[begin Entries supplied]

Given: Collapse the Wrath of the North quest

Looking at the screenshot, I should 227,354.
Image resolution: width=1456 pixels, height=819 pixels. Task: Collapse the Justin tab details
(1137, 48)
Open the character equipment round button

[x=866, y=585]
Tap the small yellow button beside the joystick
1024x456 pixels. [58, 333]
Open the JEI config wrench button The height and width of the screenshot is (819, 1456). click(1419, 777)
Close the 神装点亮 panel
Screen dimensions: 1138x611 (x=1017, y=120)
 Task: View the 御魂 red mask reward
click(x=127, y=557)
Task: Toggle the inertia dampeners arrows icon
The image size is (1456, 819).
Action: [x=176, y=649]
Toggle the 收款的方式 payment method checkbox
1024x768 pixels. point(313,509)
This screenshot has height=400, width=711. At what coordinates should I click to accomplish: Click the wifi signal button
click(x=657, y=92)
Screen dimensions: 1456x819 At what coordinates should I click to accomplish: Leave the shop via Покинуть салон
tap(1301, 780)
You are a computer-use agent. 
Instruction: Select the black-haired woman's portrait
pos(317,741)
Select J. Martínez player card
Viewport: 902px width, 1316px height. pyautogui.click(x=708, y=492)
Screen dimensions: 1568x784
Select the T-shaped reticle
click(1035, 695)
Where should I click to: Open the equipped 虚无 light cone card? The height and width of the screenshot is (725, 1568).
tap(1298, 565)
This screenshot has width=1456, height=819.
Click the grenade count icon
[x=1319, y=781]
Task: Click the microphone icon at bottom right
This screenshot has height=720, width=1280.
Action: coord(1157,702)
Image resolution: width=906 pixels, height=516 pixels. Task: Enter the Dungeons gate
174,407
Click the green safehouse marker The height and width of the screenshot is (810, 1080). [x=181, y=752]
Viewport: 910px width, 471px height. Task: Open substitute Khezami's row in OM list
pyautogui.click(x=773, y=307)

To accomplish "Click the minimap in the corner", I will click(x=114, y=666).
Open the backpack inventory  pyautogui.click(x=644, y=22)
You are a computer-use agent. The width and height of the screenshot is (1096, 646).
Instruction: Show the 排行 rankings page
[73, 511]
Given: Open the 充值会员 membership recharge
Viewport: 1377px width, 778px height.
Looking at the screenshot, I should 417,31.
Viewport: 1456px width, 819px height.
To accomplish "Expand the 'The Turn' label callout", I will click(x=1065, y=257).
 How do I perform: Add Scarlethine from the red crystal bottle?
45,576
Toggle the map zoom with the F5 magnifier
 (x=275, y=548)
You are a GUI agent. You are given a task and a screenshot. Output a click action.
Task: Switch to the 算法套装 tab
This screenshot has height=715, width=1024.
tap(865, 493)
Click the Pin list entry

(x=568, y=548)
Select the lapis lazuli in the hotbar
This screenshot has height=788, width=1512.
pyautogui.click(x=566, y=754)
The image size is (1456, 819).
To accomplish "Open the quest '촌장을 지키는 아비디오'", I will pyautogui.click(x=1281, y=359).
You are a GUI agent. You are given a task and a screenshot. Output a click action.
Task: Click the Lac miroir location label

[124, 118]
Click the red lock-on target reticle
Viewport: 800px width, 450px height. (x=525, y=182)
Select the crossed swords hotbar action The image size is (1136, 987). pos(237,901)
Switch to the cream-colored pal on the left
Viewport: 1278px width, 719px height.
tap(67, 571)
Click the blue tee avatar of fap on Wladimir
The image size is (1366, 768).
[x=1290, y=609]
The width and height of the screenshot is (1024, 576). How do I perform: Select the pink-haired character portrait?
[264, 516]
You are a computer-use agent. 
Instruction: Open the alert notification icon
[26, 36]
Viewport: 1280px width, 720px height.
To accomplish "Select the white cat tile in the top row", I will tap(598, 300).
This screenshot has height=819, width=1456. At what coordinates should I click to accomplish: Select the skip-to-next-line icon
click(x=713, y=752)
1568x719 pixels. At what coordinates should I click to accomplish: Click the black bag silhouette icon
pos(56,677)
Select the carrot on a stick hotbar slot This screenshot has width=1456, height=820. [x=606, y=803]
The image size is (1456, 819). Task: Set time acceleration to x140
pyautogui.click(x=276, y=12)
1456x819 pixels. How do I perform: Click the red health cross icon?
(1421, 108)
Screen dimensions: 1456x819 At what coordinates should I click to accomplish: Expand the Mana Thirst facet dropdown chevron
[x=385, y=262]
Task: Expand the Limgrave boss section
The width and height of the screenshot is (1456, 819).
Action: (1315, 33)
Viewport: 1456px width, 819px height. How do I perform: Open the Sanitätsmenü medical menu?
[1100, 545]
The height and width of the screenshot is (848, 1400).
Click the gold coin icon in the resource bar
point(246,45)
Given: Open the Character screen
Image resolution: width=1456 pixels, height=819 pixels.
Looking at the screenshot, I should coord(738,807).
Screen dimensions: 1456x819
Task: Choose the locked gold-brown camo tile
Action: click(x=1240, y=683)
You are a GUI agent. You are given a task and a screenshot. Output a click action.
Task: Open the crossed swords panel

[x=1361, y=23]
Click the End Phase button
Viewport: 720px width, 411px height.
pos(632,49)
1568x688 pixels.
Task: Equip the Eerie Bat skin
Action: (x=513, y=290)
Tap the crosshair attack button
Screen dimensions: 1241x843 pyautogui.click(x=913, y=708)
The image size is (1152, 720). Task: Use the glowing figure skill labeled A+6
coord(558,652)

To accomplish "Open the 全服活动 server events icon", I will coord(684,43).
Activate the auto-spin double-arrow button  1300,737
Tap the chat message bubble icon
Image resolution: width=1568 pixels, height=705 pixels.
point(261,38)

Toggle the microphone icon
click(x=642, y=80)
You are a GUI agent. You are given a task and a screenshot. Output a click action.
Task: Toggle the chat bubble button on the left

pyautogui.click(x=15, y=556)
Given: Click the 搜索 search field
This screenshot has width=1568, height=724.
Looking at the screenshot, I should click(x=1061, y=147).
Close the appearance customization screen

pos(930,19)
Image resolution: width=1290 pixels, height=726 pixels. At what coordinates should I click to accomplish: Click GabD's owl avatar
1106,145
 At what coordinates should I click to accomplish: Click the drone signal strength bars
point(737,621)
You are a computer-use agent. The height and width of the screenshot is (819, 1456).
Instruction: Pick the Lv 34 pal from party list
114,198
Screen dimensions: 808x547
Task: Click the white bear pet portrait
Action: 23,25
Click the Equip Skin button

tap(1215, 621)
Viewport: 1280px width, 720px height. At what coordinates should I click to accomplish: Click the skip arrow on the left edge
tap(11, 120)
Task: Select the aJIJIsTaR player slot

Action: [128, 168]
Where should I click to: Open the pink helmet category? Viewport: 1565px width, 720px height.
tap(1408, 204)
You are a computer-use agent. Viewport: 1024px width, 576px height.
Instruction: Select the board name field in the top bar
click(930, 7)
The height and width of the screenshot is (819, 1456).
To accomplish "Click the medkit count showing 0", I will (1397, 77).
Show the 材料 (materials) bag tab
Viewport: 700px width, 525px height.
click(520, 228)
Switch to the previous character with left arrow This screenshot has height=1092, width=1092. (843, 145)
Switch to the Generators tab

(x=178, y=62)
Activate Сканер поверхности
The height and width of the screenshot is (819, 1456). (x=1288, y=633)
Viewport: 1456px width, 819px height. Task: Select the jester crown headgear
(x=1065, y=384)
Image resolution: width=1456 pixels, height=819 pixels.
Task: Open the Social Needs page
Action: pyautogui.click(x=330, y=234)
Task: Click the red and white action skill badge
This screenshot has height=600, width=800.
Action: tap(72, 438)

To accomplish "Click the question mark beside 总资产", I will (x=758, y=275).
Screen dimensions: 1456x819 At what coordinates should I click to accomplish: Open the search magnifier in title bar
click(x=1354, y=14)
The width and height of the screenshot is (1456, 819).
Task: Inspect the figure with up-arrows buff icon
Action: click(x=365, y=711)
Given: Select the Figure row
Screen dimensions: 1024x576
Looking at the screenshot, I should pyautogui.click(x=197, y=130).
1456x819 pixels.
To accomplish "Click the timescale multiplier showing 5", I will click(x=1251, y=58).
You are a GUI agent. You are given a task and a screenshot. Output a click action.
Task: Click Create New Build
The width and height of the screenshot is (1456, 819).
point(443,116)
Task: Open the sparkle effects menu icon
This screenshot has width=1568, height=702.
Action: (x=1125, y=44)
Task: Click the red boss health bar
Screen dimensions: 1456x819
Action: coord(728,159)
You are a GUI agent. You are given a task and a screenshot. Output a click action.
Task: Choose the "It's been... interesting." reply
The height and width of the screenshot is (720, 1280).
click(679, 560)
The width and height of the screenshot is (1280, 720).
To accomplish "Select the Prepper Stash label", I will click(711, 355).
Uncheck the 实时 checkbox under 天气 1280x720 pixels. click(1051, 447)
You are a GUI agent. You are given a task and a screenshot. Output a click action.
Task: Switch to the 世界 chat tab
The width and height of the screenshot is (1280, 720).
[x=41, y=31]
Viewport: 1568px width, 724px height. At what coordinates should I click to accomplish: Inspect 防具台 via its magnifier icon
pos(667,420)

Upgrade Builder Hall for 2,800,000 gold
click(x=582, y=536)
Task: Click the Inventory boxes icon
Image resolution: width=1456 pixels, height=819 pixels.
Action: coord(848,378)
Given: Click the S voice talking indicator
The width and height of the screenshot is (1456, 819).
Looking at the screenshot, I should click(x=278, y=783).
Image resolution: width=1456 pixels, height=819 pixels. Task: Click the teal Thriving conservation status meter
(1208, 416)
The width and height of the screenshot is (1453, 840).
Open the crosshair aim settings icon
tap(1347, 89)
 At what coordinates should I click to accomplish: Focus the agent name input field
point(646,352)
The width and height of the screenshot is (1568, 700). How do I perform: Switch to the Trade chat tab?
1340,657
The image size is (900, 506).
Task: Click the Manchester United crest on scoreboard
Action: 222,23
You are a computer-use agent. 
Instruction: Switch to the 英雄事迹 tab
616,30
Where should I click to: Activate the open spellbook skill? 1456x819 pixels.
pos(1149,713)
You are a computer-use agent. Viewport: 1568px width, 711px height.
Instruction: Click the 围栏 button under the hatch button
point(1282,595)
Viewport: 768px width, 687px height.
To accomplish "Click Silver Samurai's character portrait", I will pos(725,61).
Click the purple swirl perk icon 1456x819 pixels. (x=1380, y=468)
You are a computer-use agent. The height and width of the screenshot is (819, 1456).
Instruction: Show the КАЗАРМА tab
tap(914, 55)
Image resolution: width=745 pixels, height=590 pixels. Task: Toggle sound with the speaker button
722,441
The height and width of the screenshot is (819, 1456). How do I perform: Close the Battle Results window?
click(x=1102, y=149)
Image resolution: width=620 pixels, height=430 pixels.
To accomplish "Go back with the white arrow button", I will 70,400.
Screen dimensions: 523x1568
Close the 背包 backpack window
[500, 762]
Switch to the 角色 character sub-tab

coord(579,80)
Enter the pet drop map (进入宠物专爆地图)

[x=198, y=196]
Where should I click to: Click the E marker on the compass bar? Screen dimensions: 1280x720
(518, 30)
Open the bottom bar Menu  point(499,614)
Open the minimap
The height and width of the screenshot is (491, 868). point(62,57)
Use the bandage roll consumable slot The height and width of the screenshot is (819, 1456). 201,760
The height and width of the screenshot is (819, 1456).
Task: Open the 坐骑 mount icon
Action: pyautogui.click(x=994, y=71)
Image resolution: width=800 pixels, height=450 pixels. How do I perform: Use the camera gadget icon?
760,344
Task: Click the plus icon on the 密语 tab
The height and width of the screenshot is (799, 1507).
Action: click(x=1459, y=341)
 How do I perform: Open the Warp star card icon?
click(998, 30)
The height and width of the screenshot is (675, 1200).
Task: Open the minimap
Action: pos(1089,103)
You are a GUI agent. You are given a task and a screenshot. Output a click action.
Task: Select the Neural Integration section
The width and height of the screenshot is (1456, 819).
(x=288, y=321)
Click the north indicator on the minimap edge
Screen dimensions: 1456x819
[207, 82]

[end Entries supplied]

**Instructions to follow**. Begin at the line that contains "1456x819 pixels. How" and stop after the line that contains "point(737,621)". Write out that part of the material again with "End Phase" replaced by "End Turn" and everything else unchanged.

**Answer for this exercise**.
1456x819 pixels. How do I perform: Click the red health cross icon?
(1421, 108)
Screen dimensions: 1456x819 At what coordinates should I click to accomplish: Expand the Mana Thirst facet dropdown chevron
[x=385, y=262]
Task: Expand the Limgrave boss section
The width and height of the screenshot is (1456, 819).
Action: (1315, 33)
Viewport: 1456px width, 819px height. How do I perform: Open the Sanitätsmenü medical menu?
[1100, 545]
The height and width of the screenshot is (848, 1400).
Click the gold coin icon in the resource bar
point(246,45)
Given: Open the Character screen
Image resolution: width=1456 pixels, height=819 pixels.
Looking at the screenshot, I should coord(738,807).
Screen dimensions: 1456x819
Task: Choose the locked gold-brown camo tile
Action: click(x=1240, y=683)
You are a GUI agent. You are given a task and a screenshot. Output a click action.
Task: Open the crossed swords panel

[x=1361, y=23]
Click the End Turn button
Viewport: 720px width, 411px height.
pos(632,49)
1568x688 pixels.
Task: Equip the Eerie Bat skin
Action: (x=513, y=290)
Tap the crosshair attack button
Screen dimensions: 1241x843 pyautogui.click(x=913, y=708)
The image size is (1152, 720). Task: Use the glowing figure skill labeled A+6
coord(558,652)

To accomplish "Open the 全服活动 server events icon", I will coord(684,43).
Activate the auto-spin double-arrow button  1300,737
Tap the chat message bubble icon
Image resolution: width=1568 pixels, height=705 pixels.
point(261,38)

Toggle the microphone icon
click(x=642, y=80)
You are a GUI agent. You are given a task and a screenshot. Output a click action.
Task: Toggle the chat bubble button on the left

pyautogui.click(x=15, y=556)
Given: Click the 搜索 search field
This screenshot has width=1568, height=724.
Looking at the screenshot, I should click(x=1061, y=147).
Close the appearance customization screen

pos(930,19)
Image resolution: width=1290 pixels, height=726 pixels. At what coordinates should I click to accomplish: Click GabD's owl avatar
1106,145
 At what coordinates should I click to accomplish: Click the drone signal strength bars
point(737,621)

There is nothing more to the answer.